The Senate Judiciary Committee voted 4-3 to send the bill to the full chamber. A similar proposal passed the Legislature in 2017 before being vetoed by former Gov. Dennis Daugaard, but Noem offered support for a so-called constitutional carry law during her campaign.

Noem said Lt. Gov. Larry Rhoden met Thursday at her request with gun-rights advocates, law enforcement, community leaders and lawmakers about firearms legislation. The meeting was intended to discuss priorities and how to find agreement by the end of the 2019 session, she said.

“I’ve supported the principle of constitutional carry, and … I’ve talked extensively about that, so we will look at specific language in each of these bills and see where the support is,” Noem said. “I’ve also talked extensively about the fact that it’s important to me that we consult with law enforcement officers … because their role is incredibly important with making sure that we’re protecting people while protecting people’s rights.”

This is a good sign, and an indication that South Dakota residents may soon be able to enjoy their Second Amendment rights without asking for the state’s permission to do so, something they don’t have to do with pretty much any other right.

Opponents of the bill worry that permitless carry will allow some to go about armed who don’t meet the current requirement for a permit, and that’s probably true.

However, it’s important to remember that if they’re criminals, they’re going to carry anyway.
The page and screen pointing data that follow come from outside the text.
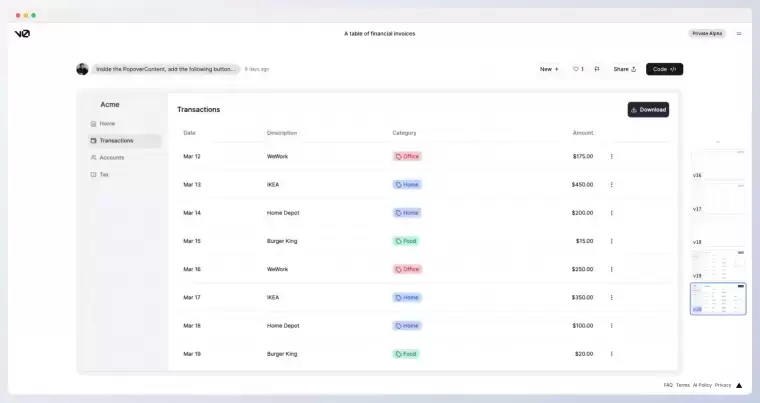The image size is (760, 403).
Task: Open the Privacy link in footer
Action: point(722,385)
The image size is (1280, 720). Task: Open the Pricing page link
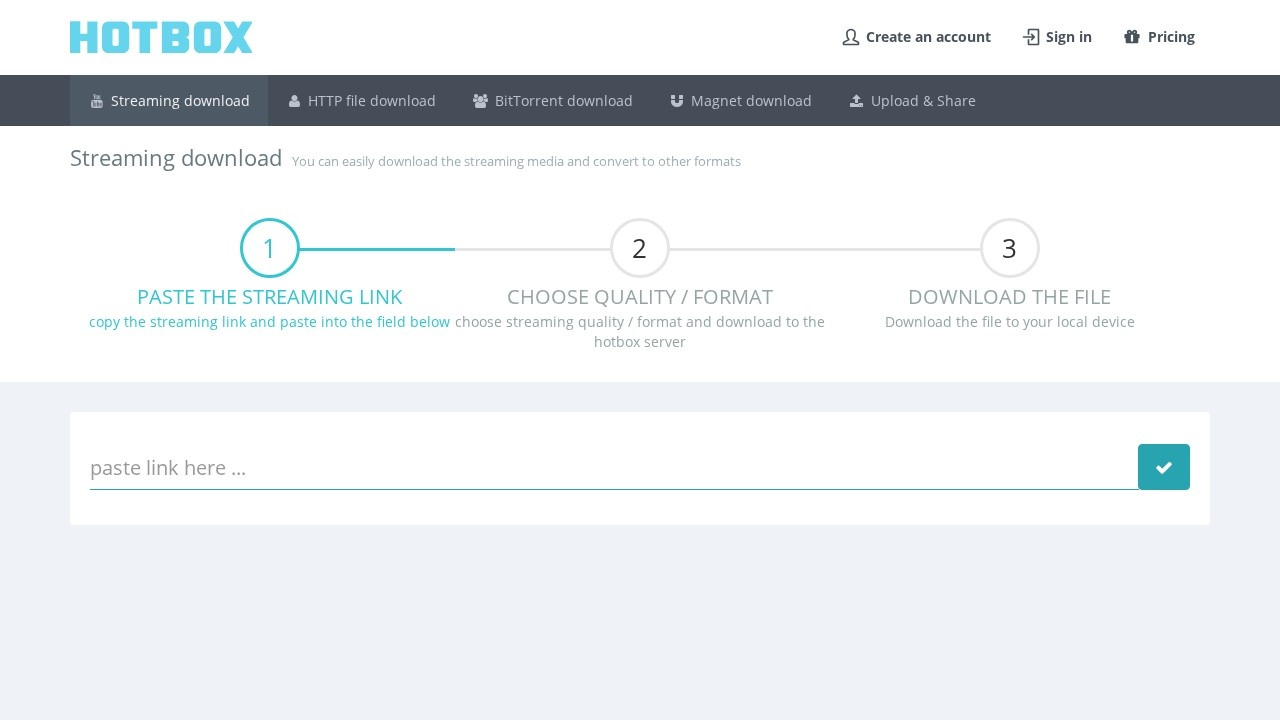(x=1171, y=37)
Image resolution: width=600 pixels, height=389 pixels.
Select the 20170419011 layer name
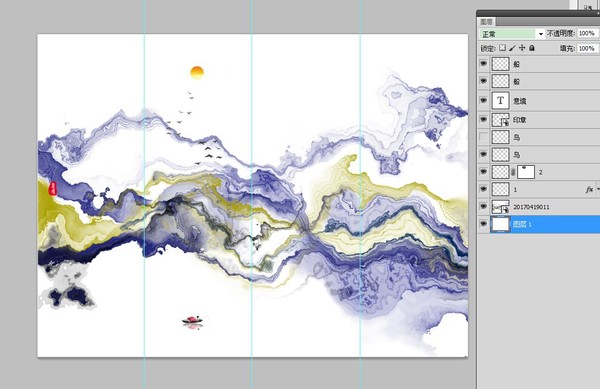[531, 207]
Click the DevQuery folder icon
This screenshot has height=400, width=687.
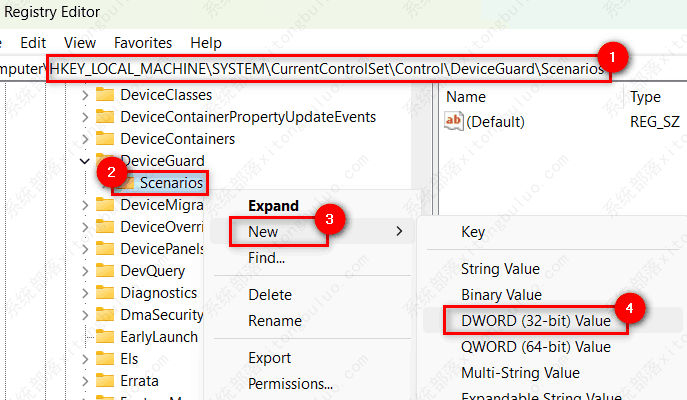click(x=105, y=271)
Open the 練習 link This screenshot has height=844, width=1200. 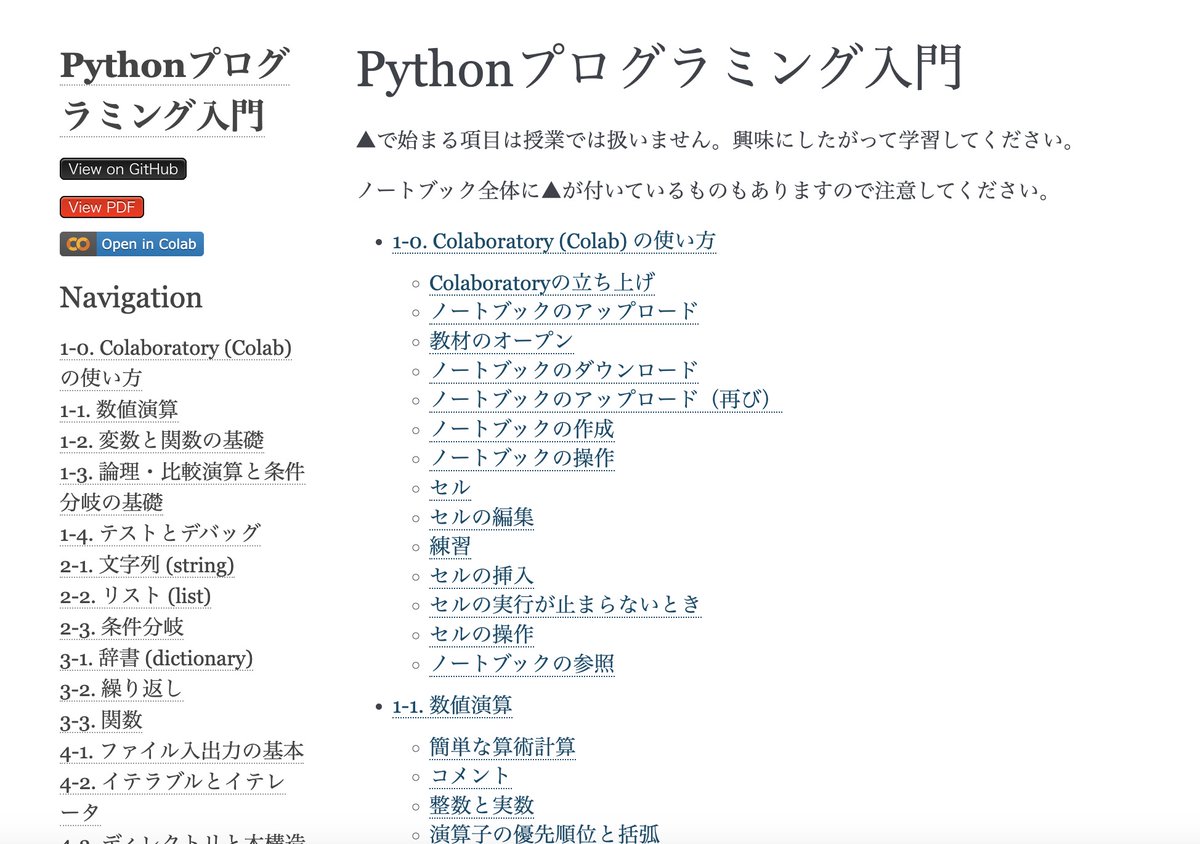tap(449, 546)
Those who might be denied based on their past but who represent no danger today will be denied from exercising their rights despite representing no threat to anyone. In other words, the only people stopped by the permitting process are good people who won’t hurt anyone.

What the law doesn’t do, however, is allow felons to go about armed or anything of the sort.

Frankly, there’s no legitimate reason this shouldn’t be the law, and not just in South Dakota. After all, the arguments are the same in every state of the union.

Instead, the only thing that stops constitutional carry from passing everywhere is political machinations motived by things like fear or greed. Do you think anti-gun politicians in California don’t know that their permitting system isn’t keeping criminals from walking around with guns? Do you think Gov. Andrew Cuomo doesn’t know that there are gang members in his state right this instant standing around on street corners with firearms on their person without permits?

Of course they do. Gun control politicians know what they have isn’t working to do anything except keep law-abiding citizens from getting a permit.

They just don’t care.

At least it looks like lawmakers in South Dakota have more sense than that.